#### [WHAT THIS TASK INVOLVES]
Using the listing below, copy every line that mentions "text".
------------------------------------------------------------
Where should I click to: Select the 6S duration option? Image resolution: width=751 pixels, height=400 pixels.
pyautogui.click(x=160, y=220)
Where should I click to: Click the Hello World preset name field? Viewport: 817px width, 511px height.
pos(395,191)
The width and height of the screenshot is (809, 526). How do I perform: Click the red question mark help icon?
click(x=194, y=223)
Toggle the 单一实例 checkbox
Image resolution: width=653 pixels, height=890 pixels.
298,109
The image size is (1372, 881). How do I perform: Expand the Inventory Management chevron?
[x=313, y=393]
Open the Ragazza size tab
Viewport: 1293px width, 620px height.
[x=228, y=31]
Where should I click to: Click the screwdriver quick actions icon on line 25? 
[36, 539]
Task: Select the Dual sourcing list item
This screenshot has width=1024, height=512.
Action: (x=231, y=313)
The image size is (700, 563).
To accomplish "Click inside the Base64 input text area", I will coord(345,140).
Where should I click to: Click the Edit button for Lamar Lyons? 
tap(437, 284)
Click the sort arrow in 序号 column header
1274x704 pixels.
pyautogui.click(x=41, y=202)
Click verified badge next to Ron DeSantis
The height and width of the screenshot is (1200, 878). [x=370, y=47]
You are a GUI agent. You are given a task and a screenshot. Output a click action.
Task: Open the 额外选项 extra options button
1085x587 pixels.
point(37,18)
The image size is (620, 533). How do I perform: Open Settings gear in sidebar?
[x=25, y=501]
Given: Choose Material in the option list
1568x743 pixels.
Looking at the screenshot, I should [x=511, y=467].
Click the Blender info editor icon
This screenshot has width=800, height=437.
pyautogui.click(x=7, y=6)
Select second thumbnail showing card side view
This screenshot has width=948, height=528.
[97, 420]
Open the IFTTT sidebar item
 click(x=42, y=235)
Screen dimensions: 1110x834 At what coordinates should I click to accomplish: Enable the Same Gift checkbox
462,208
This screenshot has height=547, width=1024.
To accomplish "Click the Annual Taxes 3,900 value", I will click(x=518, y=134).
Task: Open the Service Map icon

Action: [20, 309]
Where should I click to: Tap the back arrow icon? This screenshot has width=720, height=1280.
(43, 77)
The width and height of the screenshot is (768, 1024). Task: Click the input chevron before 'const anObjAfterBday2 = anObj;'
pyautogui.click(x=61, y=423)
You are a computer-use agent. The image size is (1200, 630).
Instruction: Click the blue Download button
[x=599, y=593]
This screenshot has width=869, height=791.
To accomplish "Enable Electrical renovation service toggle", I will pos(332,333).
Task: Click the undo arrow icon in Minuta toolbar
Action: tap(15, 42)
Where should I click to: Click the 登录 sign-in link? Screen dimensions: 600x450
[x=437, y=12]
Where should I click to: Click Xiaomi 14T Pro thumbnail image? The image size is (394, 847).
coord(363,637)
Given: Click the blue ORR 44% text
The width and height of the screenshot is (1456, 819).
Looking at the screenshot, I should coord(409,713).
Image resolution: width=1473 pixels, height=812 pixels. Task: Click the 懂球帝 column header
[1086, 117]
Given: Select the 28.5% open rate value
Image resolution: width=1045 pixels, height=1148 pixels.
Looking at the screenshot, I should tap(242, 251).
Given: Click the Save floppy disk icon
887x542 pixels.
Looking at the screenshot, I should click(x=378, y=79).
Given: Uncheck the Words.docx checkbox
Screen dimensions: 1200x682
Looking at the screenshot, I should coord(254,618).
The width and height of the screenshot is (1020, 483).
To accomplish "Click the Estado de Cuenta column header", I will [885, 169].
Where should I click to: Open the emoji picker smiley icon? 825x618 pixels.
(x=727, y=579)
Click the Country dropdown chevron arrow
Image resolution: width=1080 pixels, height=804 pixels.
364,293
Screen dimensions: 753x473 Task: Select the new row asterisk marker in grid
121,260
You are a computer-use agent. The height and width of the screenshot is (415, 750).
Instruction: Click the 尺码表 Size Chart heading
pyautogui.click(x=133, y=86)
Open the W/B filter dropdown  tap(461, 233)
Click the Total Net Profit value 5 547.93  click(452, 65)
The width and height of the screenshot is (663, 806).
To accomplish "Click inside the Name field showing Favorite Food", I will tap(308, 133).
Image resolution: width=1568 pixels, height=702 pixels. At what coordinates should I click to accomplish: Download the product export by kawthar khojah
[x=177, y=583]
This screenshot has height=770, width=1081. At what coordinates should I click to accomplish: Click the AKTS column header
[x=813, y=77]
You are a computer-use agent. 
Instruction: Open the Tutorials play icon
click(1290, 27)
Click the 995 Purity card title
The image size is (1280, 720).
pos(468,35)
------------------------------------------------------------
#### [SOLUTION FOR THIS EXERCISE]
To accomplish "Click inside the Base64 input text area", I will coord(345,140).
Given: Click the blue ORR 44% text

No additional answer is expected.